A new report from the CD Howe Institute says that the impact of Canada’s changing demographics is upon us, and policy reforms are needed to accommodate the effects.

The study finds that demographic change threatens to push the cost of Canada’s current government programs for health, education, seniors and families from 17% this year to more than 24% of GDP over the next 50 years. And, it estimates the present value of the implicit liability at about $2.8 trillion, which will be borne by the provinces.

In order to afford these sorts of programs in the future, it calls for a variety of reforms, including more fiscal discipline, partial prefunding of health programs, growth-friendly policies, and possible new provincial taxes.

“While prefunding the entirety of these demographically sensitive programs combined is not practical or desirable, some programs with predictable cost increases – such as drug subsidies for elderly patients – might lend themselves to this approach,” it says. Additionally it says that “Short-run spending restraint and longer-run reforms, both in financing and in cost control, are needed to deal with a challenge on this scale.”

“Ultimately, provinces will levy higher consumption taxes – perhaps even death taxes – as they seek revenue sources that will support, rather than hold back, the income growth that will let Canadians pay their demographic bills,” it adds.
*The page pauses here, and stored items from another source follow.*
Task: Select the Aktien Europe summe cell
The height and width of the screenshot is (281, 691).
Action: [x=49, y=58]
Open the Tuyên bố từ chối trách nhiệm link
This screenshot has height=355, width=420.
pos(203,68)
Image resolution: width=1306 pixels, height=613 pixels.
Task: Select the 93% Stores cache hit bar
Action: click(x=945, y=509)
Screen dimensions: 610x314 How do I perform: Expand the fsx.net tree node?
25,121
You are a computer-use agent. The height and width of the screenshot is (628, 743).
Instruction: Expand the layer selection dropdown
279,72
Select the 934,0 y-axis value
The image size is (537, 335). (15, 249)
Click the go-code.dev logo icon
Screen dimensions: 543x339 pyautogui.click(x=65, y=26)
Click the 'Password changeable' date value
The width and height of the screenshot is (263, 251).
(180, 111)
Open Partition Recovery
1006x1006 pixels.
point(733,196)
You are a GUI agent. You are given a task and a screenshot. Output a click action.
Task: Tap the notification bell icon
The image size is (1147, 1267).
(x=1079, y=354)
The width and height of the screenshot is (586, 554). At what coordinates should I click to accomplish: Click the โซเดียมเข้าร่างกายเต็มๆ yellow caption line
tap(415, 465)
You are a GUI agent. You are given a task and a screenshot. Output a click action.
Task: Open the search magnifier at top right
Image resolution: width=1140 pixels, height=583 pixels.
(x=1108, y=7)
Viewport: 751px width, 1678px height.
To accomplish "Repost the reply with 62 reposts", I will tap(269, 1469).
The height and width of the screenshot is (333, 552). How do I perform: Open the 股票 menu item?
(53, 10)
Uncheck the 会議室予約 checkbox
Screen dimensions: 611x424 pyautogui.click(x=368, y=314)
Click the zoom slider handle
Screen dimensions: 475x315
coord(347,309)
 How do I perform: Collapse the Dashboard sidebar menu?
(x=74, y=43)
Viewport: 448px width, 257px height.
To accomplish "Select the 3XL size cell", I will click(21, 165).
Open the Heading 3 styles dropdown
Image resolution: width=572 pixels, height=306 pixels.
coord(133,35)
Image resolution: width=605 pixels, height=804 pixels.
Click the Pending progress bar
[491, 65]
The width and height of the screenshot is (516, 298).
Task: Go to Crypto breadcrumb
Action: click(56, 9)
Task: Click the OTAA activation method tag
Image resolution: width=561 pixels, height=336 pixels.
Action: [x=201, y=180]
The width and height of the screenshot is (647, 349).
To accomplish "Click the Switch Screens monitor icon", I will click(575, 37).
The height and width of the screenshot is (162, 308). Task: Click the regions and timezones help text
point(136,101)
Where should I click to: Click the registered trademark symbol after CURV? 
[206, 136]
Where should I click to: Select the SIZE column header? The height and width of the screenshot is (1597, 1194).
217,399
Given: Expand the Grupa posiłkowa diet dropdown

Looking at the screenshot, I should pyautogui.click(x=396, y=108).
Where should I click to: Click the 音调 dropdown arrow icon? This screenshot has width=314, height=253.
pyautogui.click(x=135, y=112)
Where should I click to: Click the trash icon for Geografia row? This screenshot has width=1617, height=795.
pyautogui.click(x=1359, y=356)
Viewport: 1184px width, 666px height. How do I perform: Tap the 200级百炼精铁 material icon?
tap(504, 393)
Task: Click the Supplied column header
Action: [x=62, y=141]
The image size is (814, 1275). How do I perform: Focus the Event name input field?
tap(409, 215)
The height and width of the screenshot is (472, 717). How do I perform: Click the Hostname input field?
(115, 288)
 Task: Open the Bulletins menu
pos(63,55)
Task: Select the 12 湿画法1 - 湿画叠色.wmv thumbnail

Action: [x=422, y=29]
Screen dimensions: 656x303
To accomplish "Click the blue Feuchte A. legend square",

Finally, the report insists that policymakers should not be complacent about this looming threat. “… those who advocated a relaxed attitude toward the interaction of demography and public programs lulled too many Canadians into a false sense of security,” it says. “The fiscal glacier that was once decades away is almost upon us. The time is now for fiscal and service delivery reforms that make these services sustainable at tolerable cost.”